1) Pet Bird Cage Considerations
How a pet bird's cage is setup can make a huge difference in terms of offering a comfortable existence for an arthritic bird. Dr. R.W. Thomas, owner of the Animal Clinic of Queens in Middle Village, N.Y., recommends perches and branches that vary in diameter. This setup constitutes a form of physical therapy because it allows the pet bird to consistently use different sets of muscles and joints while perching. For pet birds with advanced arthritis, a nest box with a perch-free interior or a platform-style perch serve as a resting retreat. The pet bird can lounge comfortably without having to use its toes to grasp. 

2) Keep The Extra Weight Off Your Pet Bird
Improper nutrition (a seed-only diet) can lead to obesity and predispose a bird to osteoarthritis. Work with your avian veterinarian to develop a feeding plan. After establishing your pet bird’s ideal weight, conduct regular weigh-ins on a gram scale to monitor unhealthy fluctuations in body weight.

Thomas stressed the importance of a balanced commercial (pelleted) diet and regular exposure to direct sunlight (not glass-filtered). Natural sunlight allows birds to properly metabolize Vitamin D and calcium, which is integral for bone health. Thomas also recommends at least 40 minutes of free-flight exercise each day. Aside from promoting mental health, frequent flying helps maintain normal musculoskeletal health in pet birds.

3) Watch Youet Pet Bird's Feet!
Leg and foot ailments, such as bumblefoot, should be promptly cared for to prevent excessive weight-bearing on the unaffected leg. For example, a pet bird with severe pododermatitis of the right foot may, over time, develop arthritis in the left knee due to uneven load-sharing in that joint. 

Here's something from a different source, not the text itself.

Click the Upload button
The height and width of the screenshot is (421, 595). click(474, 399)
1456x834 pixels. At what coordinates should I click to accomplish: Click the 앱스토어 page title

Overgrown toenails can predispose a pet bird to pressure sores and other foot ailments, which can indirectly lead to arthritis. Regular grooming is required to keep the nails at an appropriate length.

Use With Caution
Non-steroidal anti-inflammatory drugs (NSAIDs) like aspirin and meloxicam are often administered to dull arthritic pain. Avian species can also benefit from these drugs but only when used judiciously. An aspirin overdose can be fatal, so it should only be administered by an avian veterinarian, who can compound the appropriate amount into a palatable suspension. Never administer more than one type of NSAID simultaneously. If a bird has been prescribed meloxicam, a few doses of aspirin during the same time period can cause serious health problems.